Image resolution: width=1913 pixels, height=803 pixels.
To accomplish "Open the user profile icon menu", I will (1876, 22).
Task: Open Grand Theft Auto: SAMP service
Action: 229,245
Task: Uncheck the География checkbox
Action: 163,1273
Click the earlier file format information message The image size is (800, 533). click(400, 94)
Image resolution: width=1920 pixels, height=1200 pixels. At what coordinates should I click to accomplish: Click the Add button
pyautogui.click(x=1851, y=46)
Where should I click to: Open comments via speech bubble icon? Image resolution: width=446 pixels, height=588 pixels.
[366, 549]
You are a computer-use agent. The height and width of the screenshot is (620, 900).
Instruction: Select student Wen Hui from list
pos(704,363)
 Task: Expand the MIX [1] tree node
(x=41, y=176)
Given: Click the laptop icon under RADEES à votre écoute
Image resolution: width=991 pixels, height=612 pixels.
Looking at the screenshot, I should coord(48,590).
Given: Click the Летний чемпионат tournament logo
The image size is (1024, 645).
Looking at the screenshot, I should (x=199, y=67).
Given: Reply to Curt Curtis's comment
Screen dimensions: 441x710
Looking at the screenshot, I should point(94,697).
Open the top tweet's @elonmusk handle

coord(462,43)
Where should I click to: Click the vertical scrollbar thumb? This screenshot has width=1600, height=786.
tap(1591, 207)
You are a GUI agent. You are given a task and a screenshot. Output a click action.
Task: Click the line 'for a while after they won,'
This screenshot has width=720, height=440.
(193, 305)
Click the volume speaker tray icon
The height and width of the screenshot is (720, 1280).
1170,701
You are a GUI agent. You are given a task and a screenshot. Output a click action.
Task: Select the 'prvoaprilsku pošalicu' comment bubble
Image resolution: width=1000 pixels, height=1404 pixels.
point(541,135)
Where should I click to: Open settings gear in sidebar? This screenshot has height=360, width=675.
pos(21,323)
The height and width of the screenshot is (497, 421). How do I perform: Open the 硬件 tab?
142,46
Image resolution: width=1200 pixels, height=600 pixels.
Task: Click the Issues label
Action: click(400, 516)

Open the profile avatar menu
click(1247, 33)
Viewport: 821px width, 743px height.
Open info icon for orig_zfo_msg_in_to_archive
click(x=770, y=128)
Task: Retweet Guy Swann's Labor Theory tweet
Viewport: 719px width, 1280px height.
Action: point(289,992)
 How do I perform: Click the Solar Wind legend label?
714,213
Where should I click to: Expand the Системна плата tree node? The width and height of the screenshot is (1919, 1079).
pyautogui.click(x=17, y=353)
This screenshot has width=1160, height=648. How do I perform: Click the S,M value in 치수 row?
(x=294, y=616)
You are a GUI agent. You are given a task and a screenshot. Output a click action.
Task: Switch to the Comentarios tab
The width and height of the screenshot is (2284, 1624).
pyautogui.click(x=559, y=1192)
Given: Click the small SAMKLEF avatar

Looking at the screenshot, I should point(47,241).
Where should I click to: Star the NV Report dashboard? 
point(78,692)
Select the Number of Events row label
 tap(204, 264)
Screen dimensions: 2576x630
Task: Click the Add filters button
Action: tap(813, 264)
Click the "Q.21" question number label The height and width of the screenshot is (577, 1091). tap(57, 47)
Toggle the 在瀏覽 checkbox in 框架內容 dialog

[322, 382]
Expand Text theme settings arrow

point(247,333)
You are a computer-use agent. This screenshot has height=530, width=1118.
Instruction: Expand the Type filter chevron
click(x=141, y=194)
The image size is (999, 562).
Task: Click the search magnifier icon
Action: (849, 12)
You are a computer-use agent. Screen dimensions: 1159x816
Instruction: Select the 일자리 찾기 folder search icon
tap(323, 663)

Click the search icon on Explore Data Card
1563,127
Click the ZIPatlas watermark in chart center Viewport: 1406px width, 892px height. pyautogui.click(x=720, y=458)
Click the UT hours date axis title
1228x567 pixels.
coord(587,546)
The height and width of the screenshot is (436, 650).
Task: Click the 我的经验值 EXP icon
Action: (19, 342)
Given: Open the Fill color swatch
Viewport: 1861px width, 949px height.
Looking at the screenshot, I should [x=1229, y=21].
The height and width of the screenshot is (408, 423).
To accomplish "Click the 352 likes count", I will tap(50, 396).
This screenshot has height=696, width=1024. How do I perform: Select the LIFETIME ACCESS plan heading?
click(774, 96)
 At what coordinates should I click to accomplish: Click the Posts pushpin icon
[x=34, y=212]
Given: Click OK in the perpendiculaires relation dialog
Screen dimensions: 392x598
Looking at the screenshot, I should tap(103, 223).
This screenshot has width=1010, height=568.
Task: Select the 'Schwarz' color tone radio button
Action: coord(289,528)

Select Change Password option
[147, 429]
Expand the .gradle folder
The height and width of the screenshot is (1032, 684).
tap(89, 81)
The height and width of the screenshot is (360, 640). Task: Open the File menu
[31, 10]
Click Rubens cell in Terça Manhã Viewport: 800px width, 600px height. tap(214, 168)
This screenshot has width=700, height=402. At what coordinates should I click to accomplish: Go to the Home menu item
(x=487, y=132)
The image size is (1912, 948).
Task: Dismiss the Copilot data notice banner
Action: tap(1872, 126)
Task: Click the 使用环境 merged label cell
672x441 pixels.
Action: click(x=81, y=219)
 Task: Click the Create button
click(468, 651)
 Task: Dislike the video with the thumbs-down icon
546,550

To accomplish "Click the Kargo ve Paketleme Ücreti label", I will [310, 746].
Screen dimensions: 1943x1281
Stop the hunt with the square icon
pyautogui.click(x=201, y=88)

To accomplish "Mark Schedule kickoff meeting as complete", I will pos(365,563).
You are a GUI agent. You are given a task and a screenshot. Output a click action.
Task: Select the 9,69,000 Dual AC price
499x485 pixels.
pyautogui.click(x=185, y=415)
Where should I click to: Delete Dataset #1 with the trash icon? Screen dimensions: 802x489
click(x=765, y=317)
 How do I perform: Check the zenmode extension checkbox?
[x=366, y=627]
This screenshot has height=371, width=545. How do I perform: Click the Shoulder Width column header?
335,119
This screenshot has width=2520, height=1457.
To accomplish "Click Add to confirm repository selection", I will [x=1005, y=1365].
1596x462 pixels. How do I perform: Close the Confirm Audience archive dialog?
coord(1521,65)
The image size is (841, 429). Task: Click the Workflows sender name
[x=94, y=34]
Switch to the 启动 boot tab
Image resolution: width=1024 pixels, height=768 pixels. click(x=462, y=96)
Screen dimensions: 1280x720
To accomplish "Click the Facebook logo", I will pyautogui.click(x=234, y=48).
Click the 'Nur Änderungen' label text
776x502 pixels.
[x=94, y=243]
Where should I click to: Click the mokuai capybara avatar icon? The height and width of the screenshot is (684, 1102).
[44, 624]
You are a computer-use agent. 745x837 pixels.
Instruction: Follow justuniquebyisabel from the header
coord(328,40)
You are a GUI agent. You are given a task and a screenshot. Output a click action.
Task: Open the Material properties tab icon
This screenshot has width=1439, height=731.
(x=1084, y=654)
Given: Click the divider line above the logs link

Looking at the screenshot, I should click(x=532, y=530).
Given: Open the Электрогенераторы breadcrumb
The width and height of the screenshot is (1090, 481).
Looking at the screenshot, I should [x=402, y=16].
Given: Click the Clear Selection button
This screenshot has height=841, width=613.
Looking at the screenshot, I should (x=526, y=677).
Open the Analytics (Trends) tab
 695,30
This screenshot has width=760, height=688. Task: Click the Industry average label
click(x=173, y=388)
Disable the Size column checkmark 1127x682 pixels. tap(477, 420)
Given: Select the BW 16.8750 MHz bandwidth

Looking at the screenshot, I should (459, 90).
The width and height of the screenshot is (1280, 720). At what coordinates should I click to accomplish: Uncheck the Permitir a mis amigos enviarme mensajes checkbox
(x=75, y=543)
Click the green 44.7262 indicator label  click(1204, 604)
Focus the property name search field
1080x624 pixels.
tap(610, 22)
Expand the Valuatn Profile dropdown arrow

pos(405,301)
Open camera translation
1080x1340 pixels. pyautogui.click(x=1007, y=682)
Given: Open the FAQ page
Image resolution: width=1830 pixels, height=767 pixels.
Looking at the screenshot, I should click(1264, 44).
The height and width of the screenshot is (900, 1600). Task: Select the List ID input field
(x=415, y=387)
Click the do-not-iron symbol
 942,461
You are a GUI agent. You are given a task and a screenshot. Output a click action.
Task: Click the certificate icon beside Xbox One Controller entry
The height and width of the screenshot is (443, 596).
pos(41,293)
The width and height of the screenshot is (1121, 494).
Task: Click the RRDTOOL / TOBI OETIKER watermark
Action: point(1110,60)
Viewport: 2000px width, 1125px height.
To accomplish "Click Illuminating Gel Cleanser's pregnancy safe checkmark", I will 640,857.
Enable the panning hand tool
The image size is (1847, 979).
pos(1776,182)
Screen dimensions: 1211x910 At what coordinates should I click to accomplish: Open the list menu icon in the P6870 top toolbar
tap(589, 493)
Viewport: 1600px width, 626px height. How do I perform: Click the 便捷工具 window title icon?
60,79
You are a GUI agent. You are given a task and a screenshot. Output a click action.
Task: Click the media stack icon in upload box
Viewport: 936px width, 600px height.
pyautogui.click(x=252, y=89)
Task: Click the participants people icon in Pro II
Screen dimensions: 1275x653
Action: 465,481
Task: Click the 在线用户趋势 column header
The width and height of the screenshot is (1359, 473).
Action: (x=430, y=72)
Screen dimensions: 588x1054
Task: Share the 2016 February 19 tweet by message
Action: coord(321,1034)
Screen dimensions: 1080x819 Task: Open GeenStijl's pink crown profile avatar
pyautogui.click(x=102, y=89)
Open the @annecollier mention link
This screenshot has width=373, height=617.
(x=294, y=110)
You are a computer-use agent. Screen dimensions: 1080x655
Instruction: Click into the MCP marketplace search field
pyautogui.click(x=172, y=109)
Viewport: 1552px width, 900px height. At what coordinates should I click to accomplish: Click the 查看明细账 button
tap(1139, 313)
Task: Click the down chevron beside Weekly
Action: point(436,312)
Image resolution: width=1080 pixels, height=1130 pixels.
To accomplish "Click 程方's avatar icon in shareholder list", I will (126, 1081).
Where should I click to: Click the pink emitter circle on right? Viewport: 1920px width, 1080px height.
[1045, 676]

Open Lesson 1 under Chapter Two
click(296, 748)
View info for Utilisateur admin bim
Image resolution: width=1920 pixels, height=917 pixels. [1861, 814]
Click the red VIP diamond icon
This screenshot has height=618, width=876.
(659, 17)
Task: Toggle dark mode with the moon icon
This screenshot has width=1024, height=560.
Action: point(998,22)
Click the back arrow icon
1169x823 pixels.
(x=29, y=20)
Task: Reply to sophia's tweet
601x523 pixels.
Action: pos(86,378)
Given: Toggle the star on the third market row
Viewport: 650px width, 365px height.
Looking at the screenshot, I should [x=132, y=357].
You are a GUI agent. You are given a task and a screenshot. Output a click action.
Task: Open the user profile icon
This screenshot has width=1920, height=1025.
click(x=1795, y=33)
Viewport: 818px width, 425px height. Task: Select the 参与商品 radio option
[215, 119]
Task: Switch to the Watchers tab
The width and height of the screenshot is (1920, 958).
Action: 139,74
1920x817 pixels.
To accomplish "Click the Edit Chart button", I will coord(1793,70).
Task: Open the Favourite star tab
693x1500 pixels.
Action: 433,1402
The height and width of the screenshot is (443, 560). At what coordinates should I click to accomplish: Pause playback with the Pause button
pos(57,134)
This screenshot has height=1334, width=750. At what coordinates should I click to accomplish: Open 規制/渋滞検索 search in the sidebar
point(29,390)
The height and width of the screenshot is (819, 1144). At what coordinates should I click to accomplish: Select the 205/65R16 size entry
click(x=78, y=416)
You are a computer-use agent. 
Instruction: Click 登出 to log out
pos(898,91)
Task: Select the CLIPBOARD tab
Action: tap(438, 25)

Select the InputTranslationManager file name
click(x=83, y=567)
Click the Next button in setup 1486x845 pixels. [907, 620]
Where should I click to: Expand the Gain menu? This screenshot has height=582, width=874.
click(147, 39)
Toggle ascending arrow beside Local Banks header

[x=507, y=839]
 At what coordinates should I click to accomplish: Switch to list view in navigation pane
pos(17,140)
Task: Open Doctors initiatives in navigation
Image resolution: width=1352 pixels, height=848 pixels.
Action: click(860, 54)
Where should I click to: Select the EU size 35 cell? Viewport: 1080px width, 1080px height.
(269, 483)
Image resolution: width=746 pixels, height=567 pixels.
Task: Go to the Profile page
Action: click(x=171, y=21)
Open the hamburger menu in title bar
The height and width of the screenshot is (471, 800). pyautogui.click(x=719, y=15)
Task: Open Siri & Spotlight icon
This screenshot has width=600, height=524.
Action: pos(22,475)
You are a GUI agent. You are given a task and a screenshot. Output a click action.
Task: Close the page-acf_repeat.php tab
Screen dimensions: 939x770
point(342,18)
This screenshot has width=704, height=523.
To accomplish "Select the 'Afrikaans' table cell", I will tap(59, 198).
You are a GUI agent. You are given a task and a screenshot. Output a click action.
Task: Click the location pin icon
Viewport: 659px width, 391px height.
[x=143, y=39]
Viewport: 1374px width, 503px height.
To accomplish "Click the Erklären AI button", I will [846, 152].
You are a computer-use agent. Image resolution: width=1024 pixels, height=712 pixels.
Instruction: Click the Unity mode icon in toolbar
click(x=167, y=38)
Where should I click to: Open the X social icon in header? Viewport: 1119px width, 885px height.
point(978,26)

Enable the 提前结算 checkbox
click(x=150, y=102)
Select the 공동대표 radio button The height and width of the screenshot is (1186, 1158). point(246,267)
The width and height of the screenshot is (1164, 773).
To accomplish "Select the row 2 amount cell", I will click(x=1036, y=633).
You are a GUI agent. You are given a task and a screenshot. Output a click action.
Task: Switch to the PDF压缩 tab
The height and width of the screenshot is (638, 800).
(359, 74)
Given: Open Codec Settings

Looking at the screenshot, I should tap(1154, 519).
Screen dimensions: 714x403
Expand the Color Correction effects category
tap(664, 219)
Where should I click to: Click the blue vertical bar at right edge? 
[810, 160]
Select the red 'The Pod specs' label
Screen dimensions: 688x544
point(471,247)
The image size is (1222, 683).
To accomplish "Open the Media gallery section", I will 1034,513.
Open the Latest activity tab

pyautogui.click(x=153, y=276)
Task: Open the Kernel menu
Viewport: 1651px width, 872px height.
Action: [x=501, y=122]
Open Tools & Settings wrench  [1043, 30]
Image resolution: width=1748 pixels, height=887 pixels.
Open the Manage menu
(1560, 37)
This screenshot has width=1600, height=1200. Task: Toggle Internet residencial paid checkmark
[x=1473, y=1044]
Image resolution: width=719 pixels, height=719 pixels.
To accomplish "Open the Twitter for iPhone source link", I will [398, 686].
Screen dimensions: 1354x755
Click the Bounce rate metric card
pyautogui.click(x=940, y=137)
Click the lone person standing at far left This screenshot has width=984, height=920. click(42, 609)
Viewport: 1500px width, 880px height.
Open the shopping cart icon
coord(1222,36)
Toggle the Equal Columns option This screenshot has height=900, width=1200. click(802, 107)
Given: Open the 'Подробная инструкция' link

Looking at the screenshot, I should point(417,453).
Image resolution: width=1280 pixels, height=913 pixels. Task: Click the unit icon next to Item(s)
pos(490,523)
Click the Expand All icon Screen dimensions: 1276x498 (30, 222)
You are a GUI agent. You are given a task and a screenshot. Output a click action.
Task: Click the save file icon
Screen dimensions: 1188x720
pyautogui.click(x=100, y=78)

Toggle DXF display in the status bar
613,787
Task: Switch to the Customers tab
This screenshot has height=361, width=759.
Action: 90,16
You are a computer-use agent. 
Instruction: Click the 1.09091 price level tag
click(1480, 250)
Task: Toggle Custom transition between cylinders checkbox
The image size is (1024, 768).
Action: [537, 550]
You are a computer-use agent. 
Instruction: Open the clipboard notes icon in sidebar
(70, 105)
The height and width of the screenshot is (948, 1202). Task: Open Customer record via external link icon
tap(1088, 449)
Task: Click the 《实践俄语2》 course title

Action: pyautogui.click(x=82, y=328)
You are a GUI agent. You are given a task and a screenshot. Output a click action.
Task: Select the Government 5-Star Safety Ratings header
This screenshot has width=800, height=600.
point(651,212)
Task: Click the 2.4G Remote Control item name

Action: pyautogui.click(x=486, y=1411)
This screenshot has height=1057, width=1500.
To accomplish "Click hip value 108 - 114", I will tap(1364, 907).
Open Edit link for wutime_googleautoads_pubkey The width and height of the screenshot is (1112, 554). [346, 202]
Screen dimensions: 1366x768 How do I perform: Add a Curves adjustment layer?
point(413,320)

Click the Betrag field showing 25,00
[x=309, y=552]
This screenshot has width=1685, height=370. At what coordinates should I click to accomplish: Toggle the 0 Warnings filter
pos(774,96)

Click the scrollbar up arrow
....
Assignment ->
Scan the entries for lines with the word "Reply". The number of such lines is the whole answer.

Exercise response ->
2